Comme dans toutes les déprimes, il y a un moment où il faut toucher le fond pour, ensuite, avoir la force d’amorcer la remontée en surface. C’est peut-être ce qui se produit depuis une quinzaine de jours en France. Le recours à la métaphore psychologique ne doit rien au hasard: il faut être dans un état psychique lamentable pour recourir massivement à l’autodestruction.
Avant de pousser plus loin l’analyse, permettez-moi d’écarter d’emblée deux thèses qui me semblent particulièrement ridicules. La première, défendue par exemple par Ludovic Monnerat, expert militaire autoproclamé, dans les colonnes du Temps (8.11.2005) voudrait que l’on ait affaire à l’amorce d’une guerre civile européenne.
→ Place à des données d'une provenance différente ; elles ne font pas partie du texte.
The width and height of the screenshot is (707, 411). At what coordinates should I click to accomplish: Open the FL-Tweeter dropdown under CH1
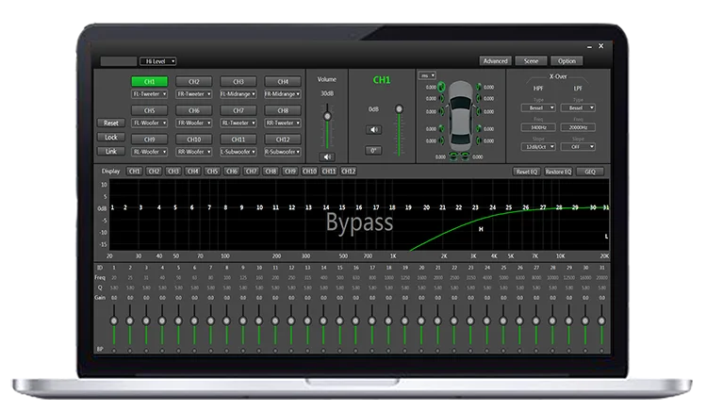149,94
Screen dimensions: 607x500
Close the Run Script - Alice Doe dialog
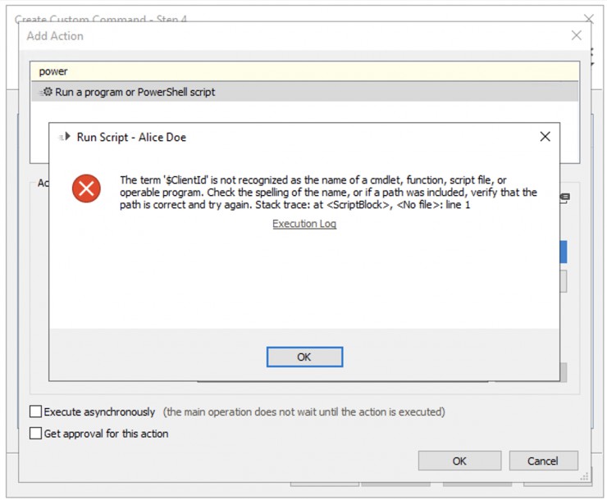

Ce monsieur partage avec l’extrême droite une vision paranoïaque de notre société. Animateur d’un site grotesquement militariste, il ose écrire dans le Temps: «La découverte d’une fabrique d’armes incendiaires à Evry et la circulation d’armes de guerre dans les cités indiquent en outre qu’une insurrection armée est dans le domaine du possible.»
Les armes incendiaires en question sont quelques dizaines de cocktails Molotov préparés par des gamins dans un local de police désaffecté d’Evry et n’ont rien à voir avec le napalm ou les bombes au phosphore qui arrosent les Irakiens.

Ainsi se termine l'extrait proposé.